History paper on Delhi University to stress on urbanisation

CAMPUS BULETIN

The history department of Delhi University has proposed revision of a paper in the syllabus by giving an emphasis on urbanisation in it. This was proposed in the general body meeting held on March 15 to discuss syllabus revision for undergraduate courses. It was also proposed in the meeting to include Hindi and other language materials on specific topics and offer more choices of papers to students under Choice Based Credit System (CBCS).

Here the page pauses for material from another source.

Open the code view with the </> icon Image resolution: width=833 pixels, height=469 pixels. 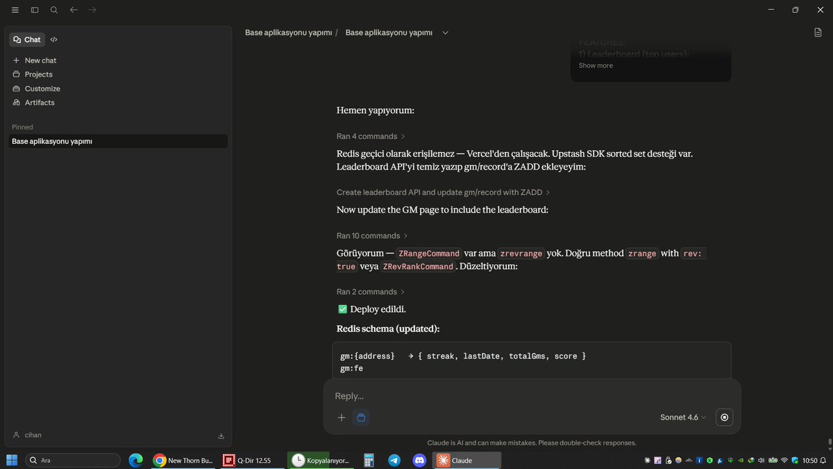pos(53,40)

The general body also approved the formation of two nodal committees for course revision. The paper “Delhi through the ages” is a generic elective (GE) one offered for the honours programme. GE are interdisciplinary papers under CBCS wherein students study four papers in two years. These are different from the subjects in which a student is specializing in. “It was decided to revise the paper and create two new GE papers in its place with separate emphasis on urbanisation. Some teachers suggested that the paper on the history of Delhi be designed thematically. It was also suggested that the rubrics in the paper incorporate various case studies and students be encouraged to pursue one case study,” the minutes of the meeting stated. 4/1/2019

There was also deliberation on revising the skill enhancement courses (SEC) for BA programme. SEC is a compulsory paper and the department has decided to offer eight papers across four semesters. The committee will now be designing three new SEC papers. The department has, however, decided to drop two papers — Body and Healing in India and Crafts and Artisans: Living Traditions. Honours students will get to choose from three SEC papers instead of two offered in each semester. “A new SEC paper on research methodology and/or a paper based on the study of sources shall be designed to strengthen the disciplinary engagement of students who have opted for history honours,” said the minutes of the meeting.
Proposing inclusion of materials of Hindi and other languages, the general body stated that in the past they had looked only for translations of prescribed materials in English or appropriate Hindi textbooks. “We should also keep an eye open for materials available only in Hindi for specific rubrics in particular courses. 

History teachers are not always aware of these readings and with the help of colleagues from other departments we must urgently tap into these materials, some of which are important as well as relevant,” the minutes of the meeting added.